Operating Capital. MSSD shall make available to FrogPad a credit line in the amount of $250,000USD to be utilized to operate the company during the Option Period. Any funds advanced to FrogPad by MSSD during the Option Period shall be considered short-term loans. In the event that a final Agreement between the parties is not reached prior to the end of the Option Period any such advances shall become immediately due and payable.
Audited Financials. No more than 30 days from the date of this LOI FrogPad shall deliver to MSSD audited financial statements for the years ended December 31, 2011 and 2010 and for the interim period from January 1 to September 30, 2012.

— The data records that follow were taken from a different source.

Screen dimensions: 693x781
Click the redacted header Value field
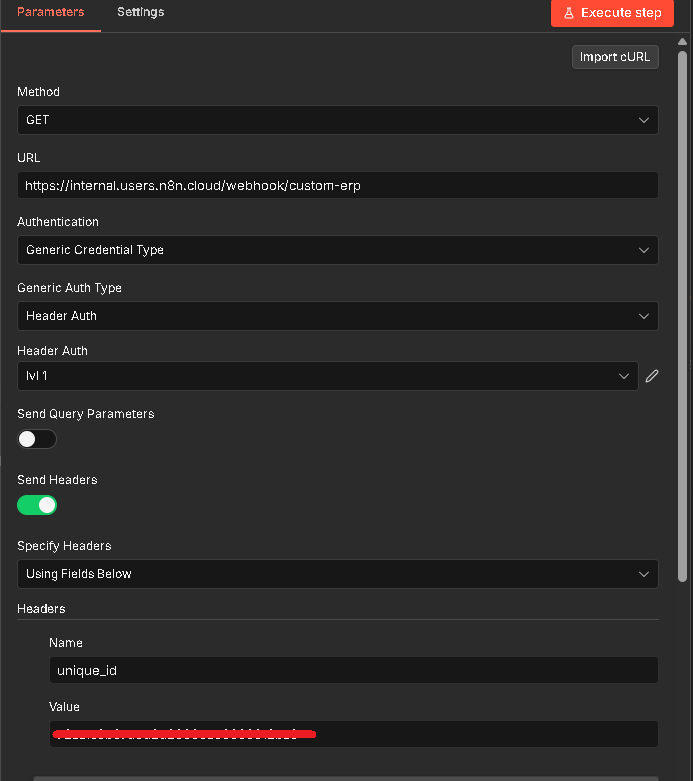pos(353,734)
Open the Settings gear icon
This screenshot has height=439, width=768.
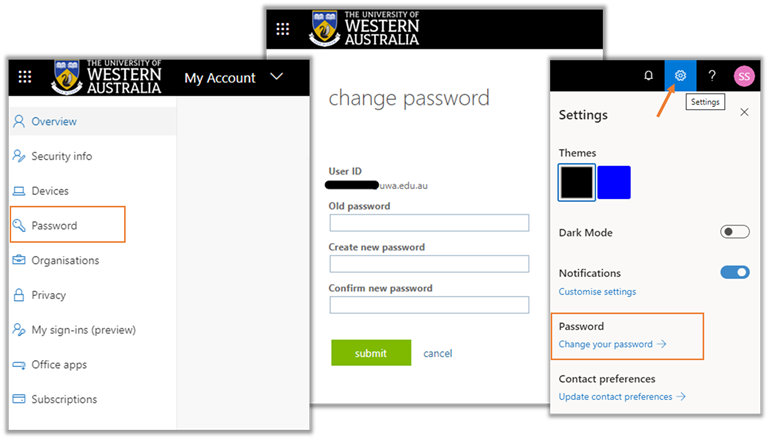pos(680,76)
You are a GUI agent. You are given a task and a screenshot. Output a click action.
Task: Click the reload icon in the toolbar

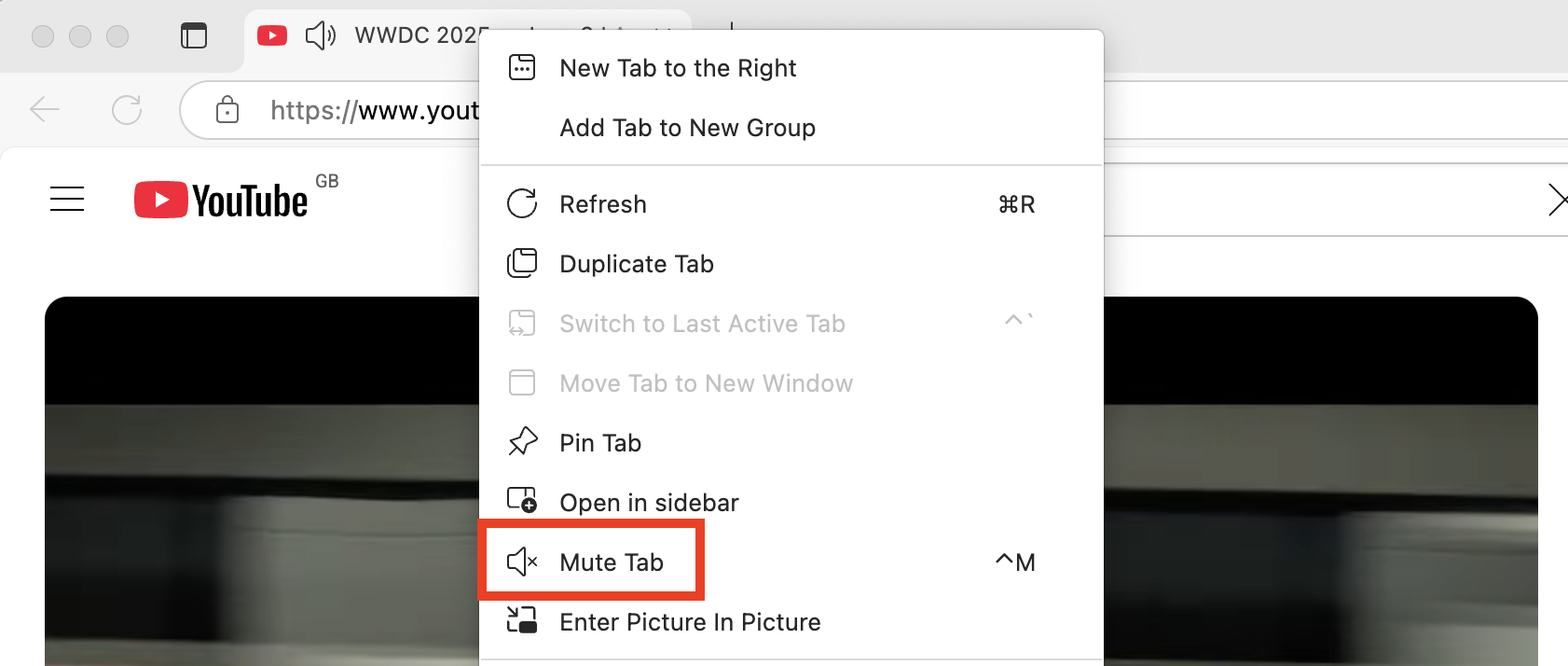click(x=127, y=109)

Arbitration. Any and all claims or controversies arising out of this LOI shall be submitted to and settled by binding arbitration in accordance with the commercial rules of the American Arbitration Association then in effect, and judgment upon the award rendered in such arbitration may be entered in any court having jurisdiction over the claim or controversy.
Access and Information. FrogPad will provide to MSSD and to MSSD's attorney, accountants, and other representatives full access, during normal business hours throughout the period prior to the date first above written, to all of FrogPad's properties, books, contracts, commitments, and records related to the FrogPad Patents, and has furnished and will continue to furnish such information concerning the affairs of FrogPad as MSSD has or may reasonably request.
Benefit. This LOI shall be binding upon, and inure to the benefit of the respective successors and assigns of the Parties.
Construction. The Parties hereto agree that this LOI shall be construes and enforced in accordance with the laws of the State of Nevada.
Counterparts. A copy or facsimile of this LOI shall be deemed an original.
IN WITNESS WHEREOF, the parties have duly executed this LOI on September 25, 2012.